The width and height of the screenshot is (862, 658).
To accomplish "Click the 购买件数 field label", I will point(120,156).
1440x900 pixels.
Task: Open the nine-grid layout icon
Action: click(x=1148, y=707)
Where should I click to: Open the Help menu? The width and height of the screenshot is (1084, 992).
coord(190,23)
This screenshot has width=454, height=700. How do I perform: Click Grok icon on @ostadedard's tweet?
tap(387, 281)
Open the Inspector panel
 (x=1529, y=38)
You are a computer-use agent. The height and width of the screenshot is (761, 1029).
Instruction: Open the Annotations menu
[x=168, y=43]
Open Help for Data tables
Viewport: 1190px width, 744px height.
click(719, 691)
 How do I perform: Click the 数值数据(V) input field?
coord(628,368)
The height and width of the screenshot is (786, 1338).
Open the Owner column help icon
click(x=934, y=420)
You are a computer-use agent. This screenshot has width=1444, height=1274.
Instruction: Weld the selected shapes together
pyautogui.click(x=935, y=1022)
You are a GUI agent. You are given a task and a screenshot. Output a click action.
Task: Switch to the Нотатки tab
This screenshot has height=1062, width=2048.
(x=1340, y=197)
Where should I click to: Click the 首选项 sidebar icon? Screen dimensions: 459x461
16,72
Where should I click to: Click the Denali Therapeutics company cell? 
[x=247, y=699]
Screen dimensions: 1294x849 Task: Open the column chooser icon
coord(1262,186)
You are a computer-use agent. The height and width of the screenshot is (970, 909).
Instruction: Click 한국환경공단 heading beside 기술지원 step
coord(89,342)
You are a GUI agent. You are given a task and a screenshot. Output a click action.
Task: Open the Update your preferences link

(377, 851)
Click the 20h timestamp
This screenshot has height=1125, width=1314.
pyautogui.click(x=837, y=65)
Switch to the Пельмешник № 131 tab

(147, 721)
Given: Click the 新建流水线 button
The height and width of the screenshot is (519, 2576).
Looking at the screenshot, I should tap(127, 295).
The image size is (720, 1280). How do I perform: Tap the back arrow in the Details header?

**WHAT THE TASK ASKS:** Exact repetition of every record is required.

**WRITTEN SOLUTION:**
The width and height of the screenshot is (862, 658).
To accomplish "Click the 购买件数 field label", I will point(120,156).
1440x900 pixels.
Task: Open the nine-grid layout icon
Action: click(x=1148, y=707)
Where should I click to: Open the Help menu? The width and height of the screenshot is (1084, 992).
coord(190,23)
This screenshot has width=454, height=700. How do I perform: Click Grok icon on @ostadedard's tweet?
tap(387, 281)
Open the Inspector panel
 (x=1529, y=38)
You are a computer-use agent. The height and width of the screenshot is (761, 1029).
Instruction: Open the Annotations menu
[x=168, y=43]
Open Help for Data tables
Viewport: 1190px width, 744px height.
click(719, 691)
 How do I perform: Click the 数值数据(V) input field?
coord(628,368)
The height and width of the screenshot is (786, 1338).
Open the Owner column help icon
click(x=934, y=420)
You are a computer-use agent. This screenshot has width=1444, height=1274.
Instruction: Weld the selected shapes together
pyautogui.click(x=935, y=1022)
You are a GUI agent. You are given a task and a screenshot. Output a click action.
Task: Switch to the Нотатки tab
This screenshot has height=1062, width=2048.
(x=1340, y=197)
Where should I click to: Click the 首选项 sidebar icon? Screen dimensions: 459x461
16,72
Where should I click to: Click the Denali Therapeutics company cell? 
[x=247, y=699]
Screen dimensions: 1294x849 Task: Open the column chooser icon
coord(1262,186)
You are a computer-use agent. The height and width of the screenshot is (970, 909).
Instruction: Click 한국환경공단 heading beside 기술지원 step
coord(89,342)
You are a GUI agent. You are given a task and a screenshot. Output a click action.
Task: Open the Update your preferences link

(377, 851)
Click the 20h timestamp
This screenshot has height=1125, width=1314.
pyautogui.click(x=837, y=65)
Switch to the Пельмешник № 131 tab

(147, 721)
Given: Click the 新建流水线 button
The height and width of the screenshot is (519, 2576).
Looking at the screenshot, I should tap(127, 295).
The image size is (720, 1280). How do I perform: Tap the back arrow in the Details header?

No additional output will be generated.